Jair Bolsonaro resolveu culpar governadores pelo altos preços domésticos da gasolina, do diesel e do gás de cozinha.
Arthur Lira, presidente da Câmara, achou boa ideia tentar cortar os preços dos derivados por decisão legislativa.
Lira começou pressionando a diretoria da Petrobras no plenário da Câmara, há quinze dias. Não conseguiu.
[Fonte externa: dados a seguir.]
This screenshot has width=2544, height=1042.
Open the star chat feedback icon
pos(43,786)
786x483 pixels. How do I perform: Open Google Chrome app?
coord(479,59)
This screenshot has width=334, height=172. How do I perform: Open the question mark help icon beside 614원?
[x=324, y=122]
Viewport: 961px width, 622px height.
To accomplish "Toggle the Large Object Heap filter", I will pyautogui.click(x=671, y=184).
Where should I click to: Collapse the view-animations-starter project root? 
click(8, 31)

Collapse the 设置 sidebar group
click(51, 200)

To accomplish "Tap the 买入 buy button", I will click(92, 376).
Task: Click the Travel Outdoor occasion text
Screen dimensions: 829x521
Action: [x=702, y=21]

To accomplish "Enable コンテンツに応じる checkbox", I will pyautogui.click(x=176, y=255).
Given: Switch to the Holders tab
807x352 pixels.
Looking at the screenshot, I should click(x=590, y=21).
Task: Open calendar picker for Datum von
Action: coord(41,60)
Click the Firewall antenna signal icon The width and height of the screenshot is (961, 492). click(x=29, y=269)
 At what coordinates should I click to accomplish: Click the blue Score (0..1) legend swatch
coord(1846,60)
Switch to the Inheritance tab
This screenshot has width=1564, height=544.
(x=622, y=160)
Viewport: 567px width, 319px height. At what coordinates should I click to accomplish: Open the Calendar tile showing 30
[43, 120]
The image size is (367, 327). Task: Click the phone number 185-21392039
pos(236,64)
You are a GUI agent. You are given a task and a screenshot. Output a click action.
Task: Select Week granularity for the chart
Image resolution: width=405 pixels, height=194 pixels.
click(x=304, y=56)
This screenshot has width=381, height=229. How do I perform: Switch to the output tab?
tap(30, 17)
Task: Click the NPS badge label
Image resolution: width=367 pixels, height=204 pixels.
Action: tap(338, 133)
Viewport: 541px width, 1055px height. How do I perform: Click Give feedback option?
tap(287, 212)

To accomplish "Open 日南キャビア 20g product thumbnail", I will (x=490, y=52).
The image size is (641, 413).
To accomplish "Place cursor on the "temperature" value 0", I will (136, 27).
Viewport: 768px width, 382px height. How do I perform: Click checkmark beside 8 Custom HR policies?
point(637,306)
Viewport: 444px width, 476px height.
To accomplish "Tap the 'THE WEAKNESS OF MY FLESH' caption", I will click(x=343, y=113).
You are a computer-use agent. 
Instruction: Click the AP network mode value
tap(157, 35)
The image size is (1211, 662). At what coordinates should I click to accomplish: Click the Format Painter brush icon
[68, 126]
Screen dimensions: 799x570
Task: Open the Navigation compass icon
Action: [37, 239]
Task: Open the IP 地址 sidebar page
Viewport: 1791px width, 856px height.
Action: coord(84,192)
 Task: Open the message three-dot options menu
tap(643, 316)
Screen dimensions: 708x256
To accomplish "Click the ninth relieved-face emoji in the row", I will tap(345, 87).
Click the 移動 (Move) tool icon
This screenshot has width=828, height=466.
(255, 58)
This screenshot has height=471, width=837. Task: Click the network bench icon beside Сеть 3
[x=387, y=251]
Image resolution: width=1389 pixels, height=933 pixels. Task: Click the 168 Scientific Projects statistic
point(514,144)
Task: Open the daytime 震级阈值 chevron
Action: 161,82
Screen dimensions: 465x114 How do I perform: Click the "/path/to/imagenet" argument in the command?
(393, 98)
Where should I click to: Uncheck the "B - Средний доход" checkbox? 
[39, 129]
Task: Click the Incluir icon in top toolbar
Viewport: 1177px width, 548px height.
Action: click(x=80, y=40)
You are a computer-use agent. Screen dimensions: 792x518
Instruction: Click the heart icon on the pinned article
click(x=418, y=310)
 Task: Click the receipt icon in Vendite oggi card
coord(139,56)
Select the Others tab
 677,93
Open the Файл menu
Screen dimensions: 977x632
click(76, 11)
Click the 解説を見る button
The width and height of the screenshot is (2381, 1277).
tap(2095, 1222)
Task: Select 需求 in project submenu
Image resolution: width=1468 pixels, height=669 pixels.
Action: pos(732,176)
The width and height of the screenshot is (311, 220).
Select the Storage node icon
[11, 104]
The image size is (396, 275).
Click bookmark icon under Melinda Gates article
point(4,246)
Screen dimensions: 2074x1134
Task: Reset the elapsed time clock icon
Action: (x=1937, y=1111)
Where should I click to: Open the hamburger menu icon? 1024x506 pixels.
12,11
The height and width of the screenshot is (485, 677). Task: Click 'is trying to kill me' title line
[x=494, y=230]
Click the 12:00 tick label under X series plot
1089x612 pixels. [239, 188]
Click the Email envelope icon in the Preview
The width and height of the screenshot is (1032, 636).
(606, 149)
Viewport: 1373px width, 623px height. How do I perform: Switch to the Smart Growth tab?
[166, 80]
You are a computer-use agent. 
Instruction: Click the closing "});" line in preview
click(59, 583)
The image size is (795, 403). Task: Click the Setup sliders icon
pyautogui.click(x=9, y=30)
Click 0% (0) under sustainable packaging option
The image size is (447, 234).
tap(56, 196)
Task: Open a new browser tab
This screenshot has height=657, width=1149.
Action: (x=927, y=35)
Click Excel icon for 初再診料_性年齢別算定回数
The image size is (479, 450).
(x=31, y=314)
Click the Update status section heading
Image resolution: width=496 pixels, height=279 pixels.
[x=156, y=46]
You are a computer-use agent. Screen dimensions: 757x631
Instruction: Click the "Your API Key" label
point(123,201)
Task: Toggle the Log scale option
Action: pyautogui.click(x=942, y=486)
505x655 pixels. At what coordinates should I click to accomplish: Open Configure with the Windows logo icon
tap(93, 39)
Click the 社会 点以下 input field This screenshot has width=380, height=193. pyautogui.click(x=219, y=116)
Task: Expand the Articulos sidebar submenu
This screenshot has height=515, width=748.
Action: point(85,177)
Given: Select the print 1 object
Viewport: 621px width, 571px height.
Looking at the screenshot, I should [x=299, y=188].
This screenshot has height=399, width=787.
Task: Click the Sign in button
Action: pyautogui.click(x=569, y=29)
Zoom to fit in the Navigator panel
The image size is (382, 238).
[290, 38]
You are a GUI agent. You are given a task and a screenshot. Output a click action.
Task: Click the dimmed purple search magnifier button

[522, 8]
Nesta semana, escolheu a rota mais curta: aprovou um projeto para reduzir o imposto estadual (ICMS) sobre combustíveis.
Poderia ter feito o mesmo com alimentos, vestuário, calçados e internet — itens básicos na vida dos eleitores e, como os derivados de petróleo, integrantes da cesta “Bolsocaro”.
Lira cchou politicamente mais palatável tomar cerca de R$ 32 bilhões dos Estados, valor que, em tese, seria suficiente para subsidiar os preços dos combustíveis durante a próxima temporada eleitoral. Os governadores, claro, reclamaram. Agora, o Senado promete trancar na gaveta a iniciativa da Câmara.
No meio do caminho, o ministro da Economia, Paulo Guedes, resgatou sua antiga ideia de privatizar a Petrobras. Lira topou.
Bolsonaro também aderiu em notável mudança de convicções. Era deputado, em 1999, quando sugeriu fuzilar o então presidente Fernando Henrique Cardoso que anunciara a venda da Vale e da Telebrás. A Vale foi repassada ao setor privado. A Telebrás figura no programa de privatizações de Bolsonaro, e segue intocável.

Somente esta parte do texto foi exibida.